### What you are asked to do:
The material beneath this line should be printed exactly, with its pictures omitted.

+++

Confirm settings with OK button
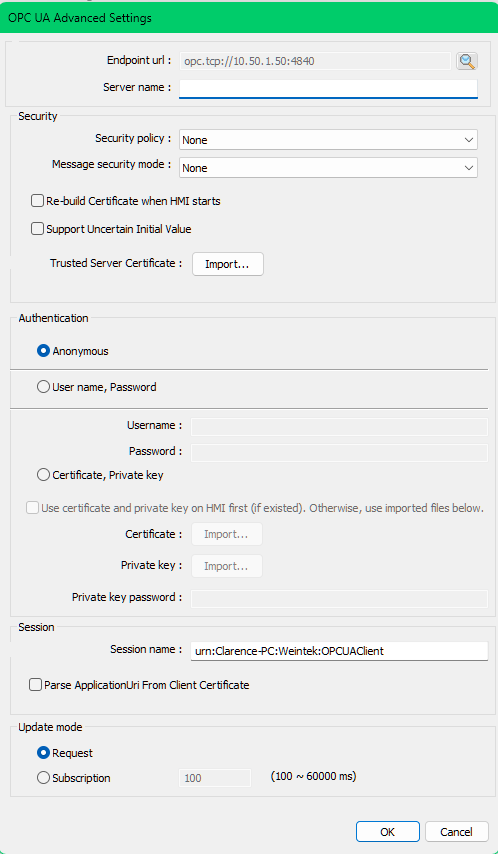pos(387,832)
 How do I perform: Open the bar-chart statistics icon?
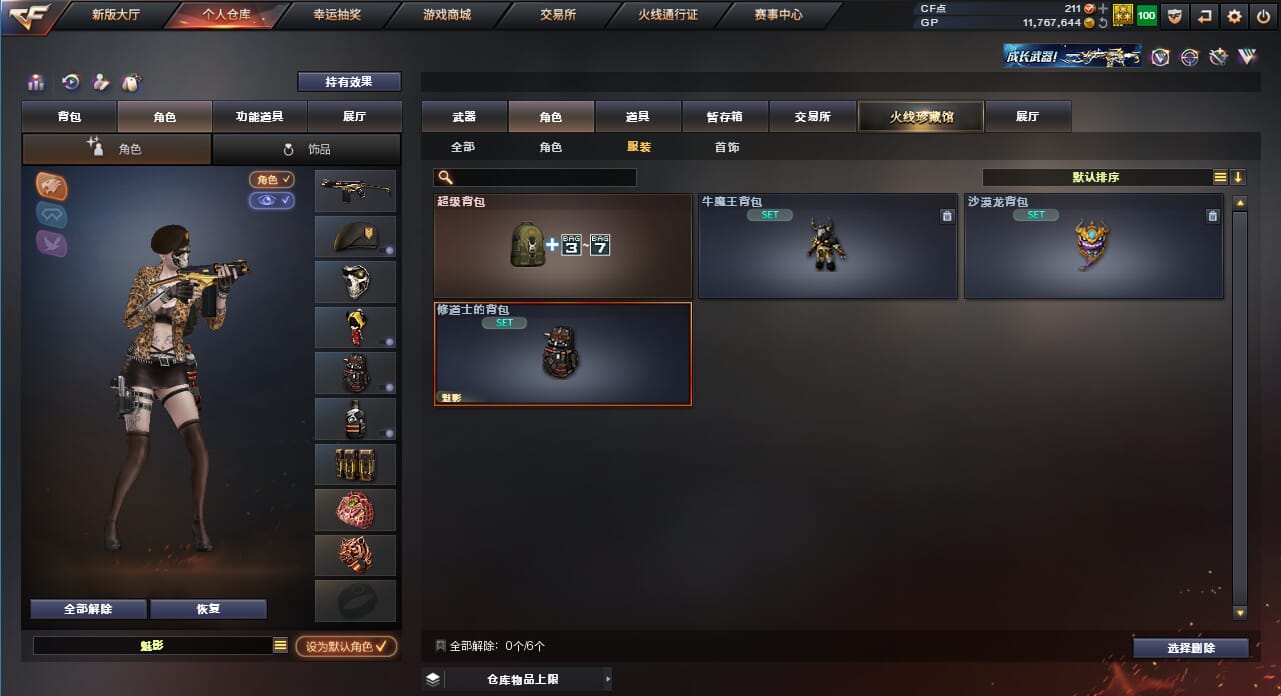tap(36, 83)
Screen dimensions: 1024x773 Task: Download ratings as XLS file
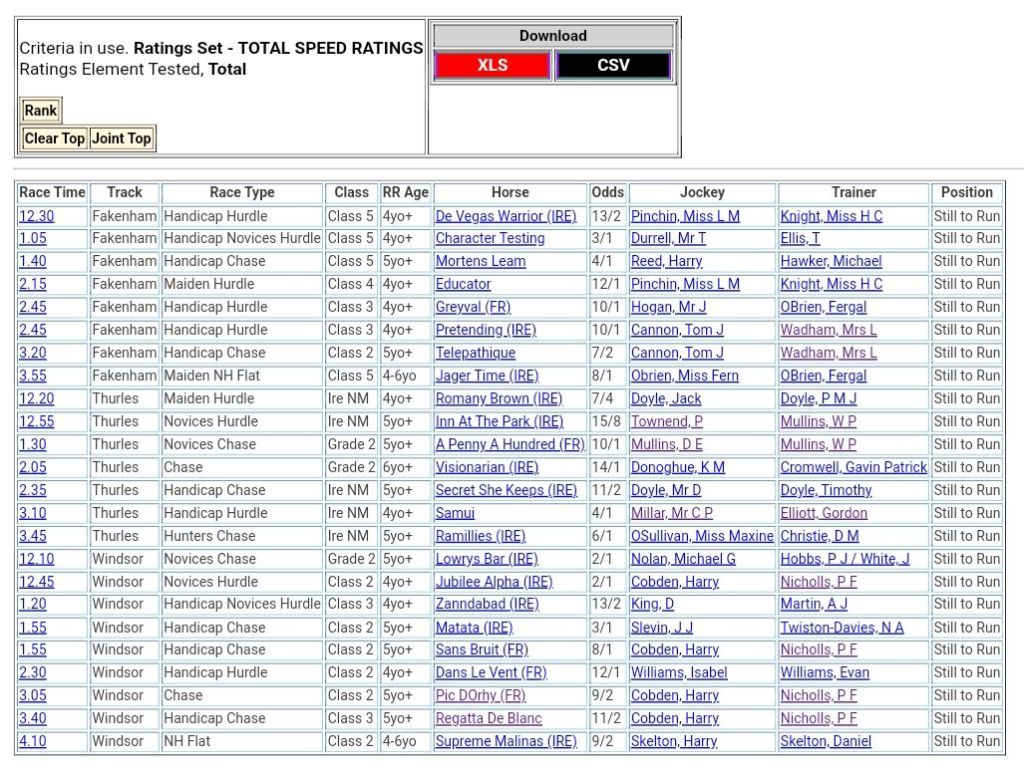pos(492,66)
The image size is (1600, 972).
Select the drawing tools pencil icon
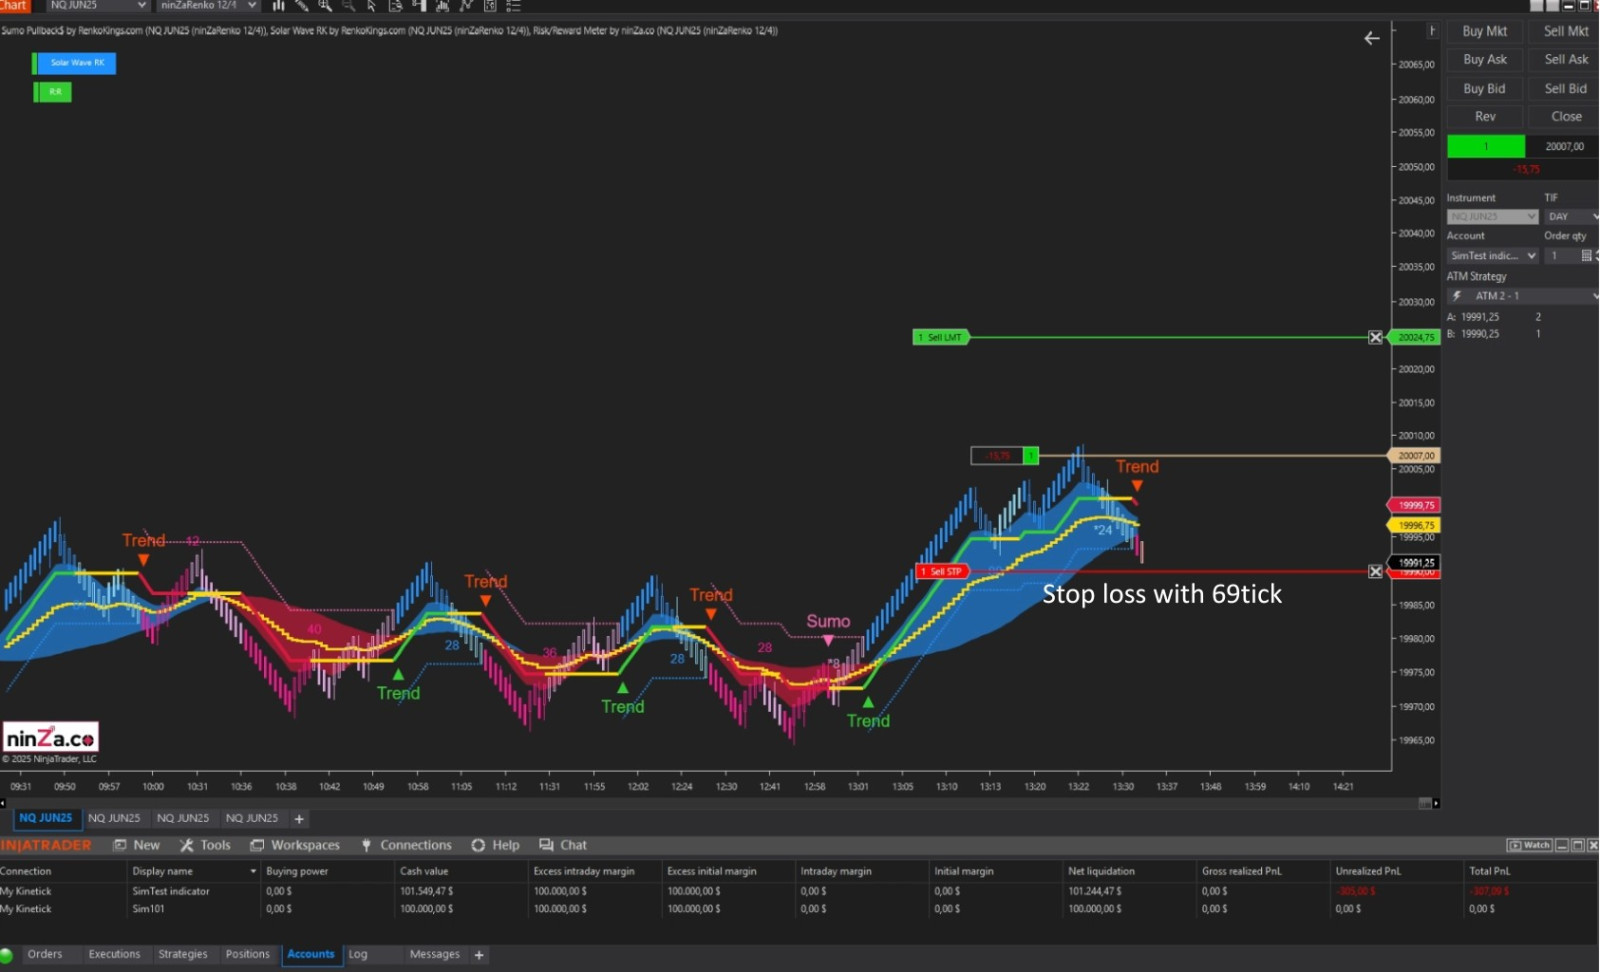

+++

### Solution for this task:
Confirm settings with OK button
pos(387,832)
 How do I perform: Open the bar-chart statistics icon?
tap(36, 83)
Screen dimensions: 1024x773 Task: Download ratings as XLS file
pos(492,66)
The image size is (1600, 972).
Select the drawing tools pencil icon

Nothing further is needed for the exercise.